1887 edition of Things Seen by Victor Hugo
Two volume 1887 Routledge edition of Things Seen.

The first story published in both editions was that of the decline and death of the diplomat Talleyrand, the architect of Napoleon’s undoing at the Congress of Vienna in 1814. By the time of his death, however, Talleyrand had become something of a forgotten oddity in Paris. Hugo reported on Talleyrand’s ignominious embalming:

This man, who possibly might have been a match for Machiavelli had he lived a century or two eailier, had the misfortune to die on the 17th of May, 1838. The doctors came and embalmed the body, and in order to do so Egyptian fashion, they drew the entrails from the side and the brains from the skull. This done, they nailed the mummy down in a coffin lined with white satin, and went away, leaving on the table the brains — those brains which had thought so many things, inspired so many men, built so many edifices, led two revolutions, deceived twenty kings, and kept the world within bound. When the doctors left, a footman entered and saw what they had forgotten. He suddenly remembered that there was a drain in the street outside; so off he went and threw the brains into it.

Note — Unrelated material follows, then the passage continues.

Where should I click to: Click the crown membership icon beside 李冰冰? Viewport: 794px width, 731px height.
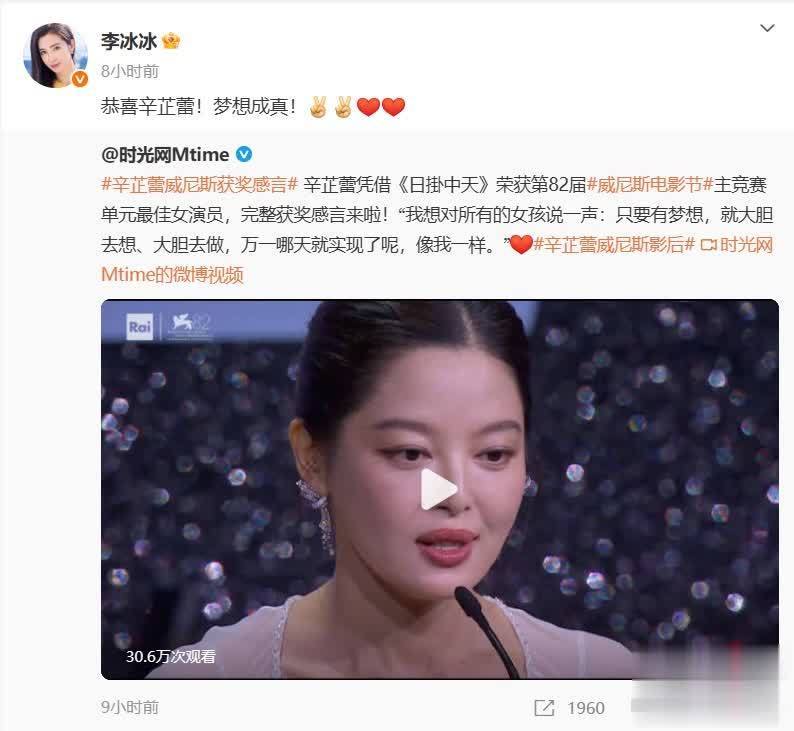coord(171,41)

The centerpiece of Choses Vues is Hugo’s account of the revolution of 1848 as he witnessed it in the streets of Paris. This accounts for over half the length of the first edition and has often been cited as the most accurate first-hand report.

Four volume edition of Choses vues, edited by Hubert Juin
Four volume edition of Choses vues, edited by Hubert Juin.

It was, however, just a fraction of the full set of notes that Hugo left behind. It was not until nearly 100 years after the first edition of Choses Vues that a complete version, edited by the critic and novelist Hubert Juin, was published. Juin’s edition filled four volumes and represented over 1,000 pages — three times the length of the 1887 edition.

As Graham Robb admitted in his 1997 biography of Hugo, “This vast collection of personal and historical anecdotes is usually pillaged, as it is in this biography, for its illustrative gems.” But, Robb argued, it deserved to be considered as a composition in its own right — indeed, that it may represent his best work: “a fragmented view of what his work might have become without the all-consuming desire to be a financial success and the owner of a coherent philosophy.”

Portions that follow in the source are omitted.